Results of Shell Model Monte Carlo calculations
Understanding the nucleus and its interactions with other particles requires significant interplay between experimental and theoretical efforts. Shown are results of Shell Model Monte Carlo calculations of Gamow-Teller excitations within various iron-group nuclei compared to experiment (a). Low-energy electrons cause this excitation through their weak interaction with nucleons in the nucleus. The quality of these results required a significant investment in computational algorithm development and computer time. They have influenced our understanding of element production in supernovae. The bright dot at the top of the galaxy M98 is the supernova SN1997bu (b). Many of the tools of nuclear theory are common to other quantum-mechanical, many-body systems (clusters, quantum dots, atoms) in which the interacting particles are highly correlated (c).

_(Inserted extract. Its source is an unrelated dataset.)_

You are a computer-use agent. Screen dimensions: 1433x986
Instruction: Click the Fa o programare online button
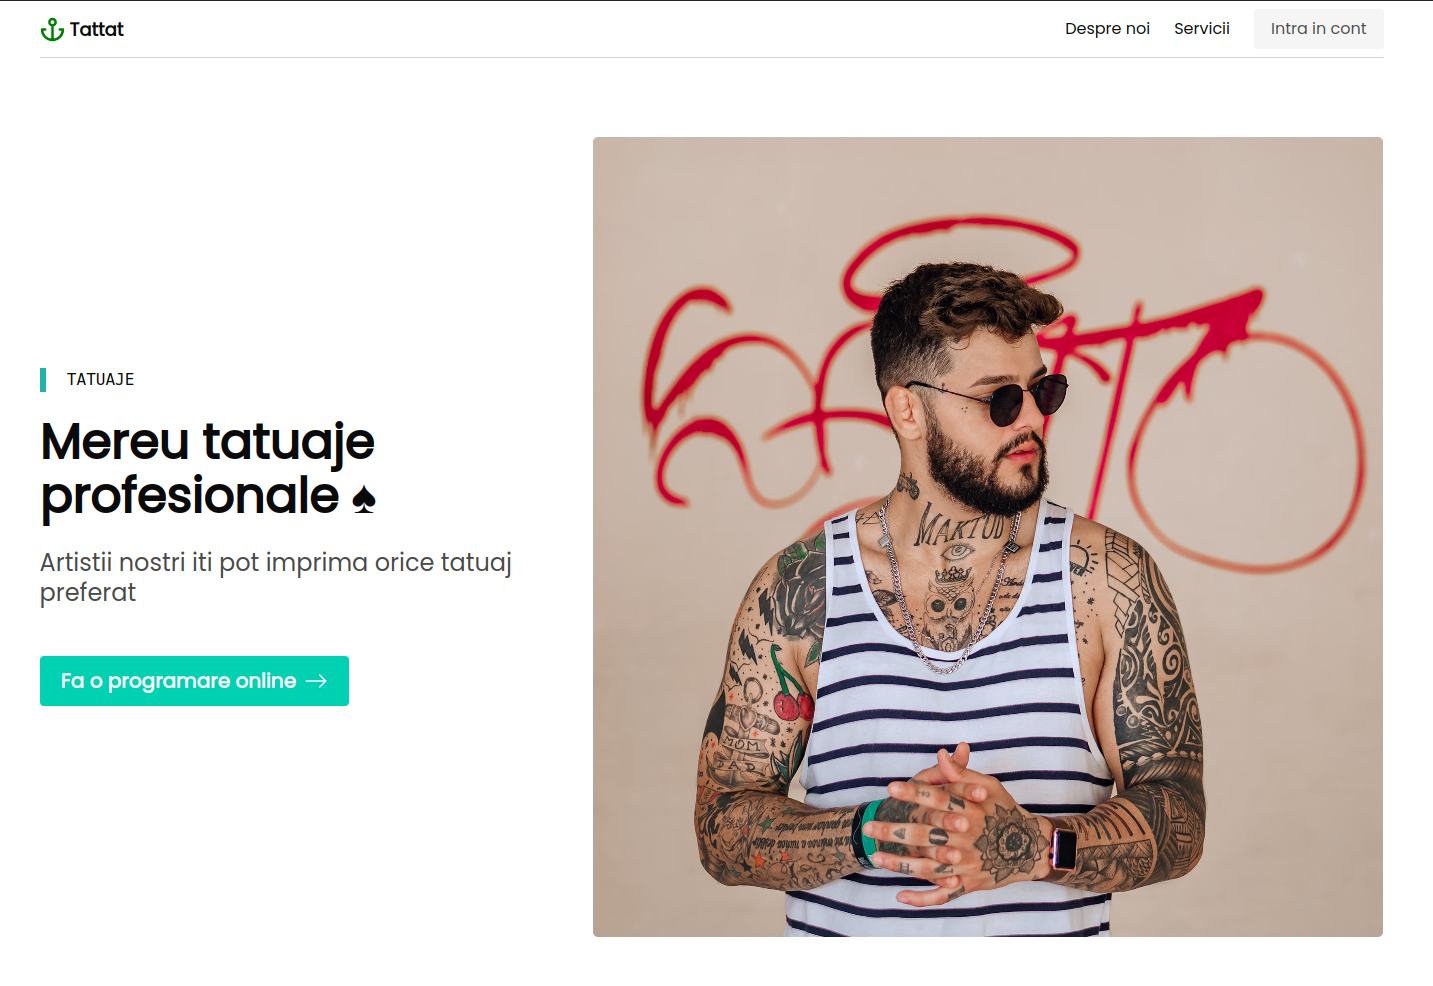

"We are using our quantum Monte Carlo techniques developed for nuclear structure studies to understand the microphysics of supernova explosions and other astrophysical phenomena," Dean says.

For example, electron capture on iron-group nuclei plays a key role in determining energy release and subsequent element production in supernova explosions. Understanding the underlying nuclear structure turns out to be quite important in obtaining reliable electron capture rates.

"Through electron capture by a nucleus, a proton can become a neutron, producing a more neutron-rich nucleus," Dean explains. "What happens is that an electron is absorbed onto a nucleus where it reacts with a proton to produce a neutron and neutrino. Emitted neutrinos can drive the supernova explosion and aid in the synthesis of elements. With our current shell-model technologies, we are modeling various aspects of these nuclear reactions."

Dean and his colleagues run the Quantum Shell Model Monte Carlo codes at the Department of Energy's National Energy Research Supercomputing Center in Berkeley, California, and on the IBM supercomputer at DOE's Center for Computational Sciences at ORNL. They recently received funding from DOE's Scientific Discovery through Advanced Computing (SciDAC) program to continue to develop the new parallel shell model diagonalization codes and quantum Monte Carlo algorithms.

These researchers have contributed to the theoretical understanding of the structure of the atomic nucleus and the microphysics of exploding stars.